RECORDS SUPPLIED →
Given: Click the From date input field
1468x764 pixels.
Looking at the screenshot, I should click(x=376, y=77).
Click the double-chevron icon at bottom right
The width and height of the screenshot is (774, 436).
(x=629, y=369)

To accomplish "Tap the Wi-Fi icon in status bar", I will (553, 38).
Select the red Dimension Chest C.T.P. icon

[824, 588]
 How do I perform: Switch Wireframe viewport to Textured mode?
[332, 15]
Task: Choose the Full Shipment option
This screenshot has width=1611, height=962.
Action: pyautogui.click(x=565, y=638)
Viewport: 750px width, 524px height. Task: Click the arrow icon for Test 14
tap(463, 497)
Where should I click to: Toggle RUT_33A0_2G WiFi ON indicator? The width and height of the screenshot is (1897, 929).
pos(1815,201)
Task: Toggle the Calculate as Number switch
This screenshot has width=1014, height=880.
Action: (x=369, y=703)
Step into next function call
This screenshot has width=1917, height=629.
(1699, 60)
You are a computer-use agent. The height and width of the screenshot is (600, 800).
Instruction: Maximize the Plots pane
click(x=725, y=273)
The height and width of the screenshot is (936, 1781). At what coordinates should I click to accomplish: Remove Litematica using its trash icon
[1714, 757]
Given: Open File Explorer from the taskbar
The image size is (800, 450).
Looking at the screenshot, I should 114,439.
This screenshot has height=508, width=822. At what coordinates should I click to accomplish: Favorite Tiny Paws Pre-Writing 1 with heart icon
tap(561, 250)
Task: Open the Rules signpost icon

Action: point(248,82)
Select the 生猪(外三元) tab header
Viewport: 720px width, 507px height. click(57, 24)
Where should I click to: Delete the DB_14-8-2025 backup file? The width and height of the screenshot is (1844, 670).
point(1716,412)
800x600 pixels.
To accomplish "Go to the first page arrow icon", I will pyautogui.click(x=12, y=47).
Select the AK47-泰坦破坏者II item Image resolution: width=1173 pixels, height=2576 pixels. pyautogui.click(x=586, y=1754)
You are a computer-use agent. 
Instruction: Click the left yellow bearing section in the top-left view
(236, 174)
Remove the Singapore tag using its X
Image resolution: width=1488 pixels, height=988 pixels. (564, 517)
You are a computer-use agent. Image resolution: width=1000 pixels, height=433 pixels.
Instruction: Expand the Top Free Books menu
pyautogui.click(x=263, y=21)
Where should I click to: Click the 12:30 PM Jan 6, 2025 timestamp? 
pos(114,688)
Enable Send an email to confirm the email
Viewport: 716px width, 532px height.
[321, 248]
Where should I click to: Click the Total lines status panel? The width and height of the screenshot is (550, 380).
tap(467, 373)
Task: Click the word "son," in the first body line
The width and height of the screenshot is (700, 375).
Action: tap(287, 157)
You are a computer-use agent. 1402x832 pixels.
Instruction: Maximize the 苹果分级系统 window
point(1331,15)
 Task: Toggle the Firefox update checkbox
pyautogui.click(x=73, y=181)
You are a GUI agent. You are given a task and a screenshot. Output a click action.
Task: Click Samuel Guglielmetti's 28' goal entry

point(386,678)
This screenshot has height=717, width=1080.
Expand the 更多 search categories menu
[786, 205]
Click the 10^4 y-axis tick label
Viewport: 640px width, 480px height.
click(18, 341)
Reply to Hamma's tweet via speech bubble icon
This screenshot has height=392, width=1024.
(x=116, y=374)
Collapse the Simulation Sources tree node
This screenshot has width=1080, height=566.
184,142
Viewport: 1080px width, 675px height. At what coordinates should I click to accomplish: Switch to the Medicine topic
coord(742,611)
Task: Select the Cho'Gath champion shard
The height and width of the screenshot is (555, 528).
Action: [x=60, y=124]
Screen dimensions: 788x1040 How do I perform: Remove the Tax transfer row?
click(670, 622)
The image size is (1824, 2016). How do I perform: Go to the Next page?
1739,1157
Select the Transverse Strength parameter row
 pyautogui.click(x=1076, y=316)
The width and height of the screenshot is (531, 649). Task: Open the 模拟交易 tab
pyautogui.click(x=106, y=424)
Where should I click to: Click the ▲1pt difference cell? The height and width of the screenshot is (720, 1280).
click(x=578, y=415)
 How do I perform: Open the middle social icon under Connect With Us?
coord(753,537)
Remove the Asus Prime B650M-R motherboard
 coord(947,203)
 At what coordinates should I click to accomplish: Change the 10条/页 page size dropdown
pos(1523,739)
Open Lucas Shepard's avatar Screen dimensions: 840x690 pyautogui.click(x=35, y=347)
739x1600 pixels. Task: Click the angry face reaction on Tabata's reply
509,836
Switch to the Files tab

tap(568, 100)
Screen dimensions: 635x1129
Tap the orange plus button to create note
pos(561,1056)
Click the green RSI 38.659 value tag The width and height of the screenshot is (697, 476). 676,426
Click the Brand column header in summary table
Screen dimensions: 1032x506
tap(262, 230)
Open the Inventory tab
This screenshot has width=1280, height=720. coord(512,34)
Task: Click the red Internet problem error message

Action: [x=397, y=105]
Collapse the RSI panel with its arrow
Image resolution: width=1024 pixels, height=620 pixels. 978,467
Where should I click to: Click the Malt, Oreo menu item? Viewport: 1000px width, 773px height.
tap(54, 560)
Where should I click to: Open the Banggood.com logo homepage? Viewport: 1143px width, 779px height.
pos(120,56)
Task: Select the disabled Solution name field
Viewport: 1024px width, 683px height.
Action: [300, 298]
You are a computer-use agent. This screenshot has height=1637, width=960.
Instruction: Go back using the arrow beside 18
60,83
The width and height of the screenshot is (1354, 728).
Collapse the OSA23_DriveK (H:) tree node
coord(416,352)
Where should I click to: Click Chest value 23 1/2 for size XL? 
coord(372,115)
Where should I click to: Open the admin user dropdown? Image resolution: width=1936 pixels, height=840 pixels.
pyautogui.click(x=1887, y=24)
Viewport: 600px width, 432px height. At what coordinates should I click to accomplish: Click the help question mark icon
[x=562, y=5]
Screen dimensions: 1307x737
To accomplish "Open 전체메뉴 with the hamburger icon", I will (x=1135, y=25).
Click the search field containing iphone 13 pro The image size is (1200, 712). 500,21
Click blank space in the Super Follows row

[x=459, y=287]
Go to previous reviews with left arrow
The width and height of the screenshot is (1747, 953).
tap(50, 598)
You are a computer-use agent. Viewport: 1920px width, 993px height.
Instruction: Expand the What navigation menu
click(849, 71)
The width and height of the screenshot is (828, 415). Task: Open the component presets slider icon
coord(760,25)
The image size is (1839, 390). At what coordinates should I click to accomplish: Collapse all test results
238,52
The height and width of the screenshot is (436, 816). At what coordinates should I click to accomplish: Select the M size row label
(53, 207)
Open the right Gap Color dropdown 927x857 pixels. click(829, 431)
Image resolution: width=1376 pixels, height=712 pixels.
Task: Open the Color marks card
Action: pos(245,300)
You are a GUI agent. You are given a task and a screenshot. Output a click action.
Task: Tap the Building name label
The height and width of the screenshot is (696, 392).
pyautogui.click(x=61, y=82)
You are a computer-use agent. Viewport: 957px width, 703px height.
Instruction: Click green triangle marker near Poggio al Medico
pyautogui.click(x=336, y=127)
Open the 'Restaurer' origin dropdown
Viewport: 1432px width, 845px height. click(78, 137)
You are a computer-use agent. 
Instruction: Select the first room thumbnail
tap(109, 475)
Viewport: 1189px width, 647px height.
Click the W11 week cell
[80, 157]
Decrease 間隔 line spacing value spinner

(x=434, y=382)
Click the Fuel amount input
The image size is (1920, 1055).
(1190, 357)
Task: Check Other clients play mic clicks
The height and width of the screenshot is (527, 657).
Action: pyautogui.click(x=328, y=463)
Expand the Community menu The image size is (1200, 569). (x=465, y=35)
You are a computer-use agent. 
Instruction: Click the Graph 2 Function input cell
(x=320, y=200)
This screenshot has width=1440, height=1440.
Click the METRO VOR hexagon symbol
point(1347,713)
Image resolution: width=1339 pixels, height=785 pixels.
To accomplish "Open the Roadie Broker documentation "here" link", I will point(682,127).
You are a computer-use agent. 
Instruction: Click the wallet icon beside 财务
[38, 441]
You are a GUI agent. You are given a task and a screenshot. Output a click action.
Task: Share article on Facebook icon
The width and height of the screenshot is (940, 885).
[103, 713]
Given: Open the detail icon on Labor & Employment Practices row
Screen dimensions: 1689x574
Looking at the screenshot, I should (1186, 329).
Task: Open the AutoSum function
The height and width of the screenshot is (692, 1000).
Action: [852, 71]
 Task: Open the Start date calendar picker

WORK TO COMPLETE →
Filter the records for lines holding the string "will". Copy each one.

OUTPUT BELOW →
To accomplish "Tap the Wi-Fi icon in status bar", I will (553, 38).
To accomplish "Go to the first page arrow icon", I will pyautogui.click(x=12, y=47).
To accomplish "Open 전체메뉴 with the hamburger icon", I will (x=1135, y=25).
To accomplish "Open the Roadie Broker documentation "here" link", I will point(682,127).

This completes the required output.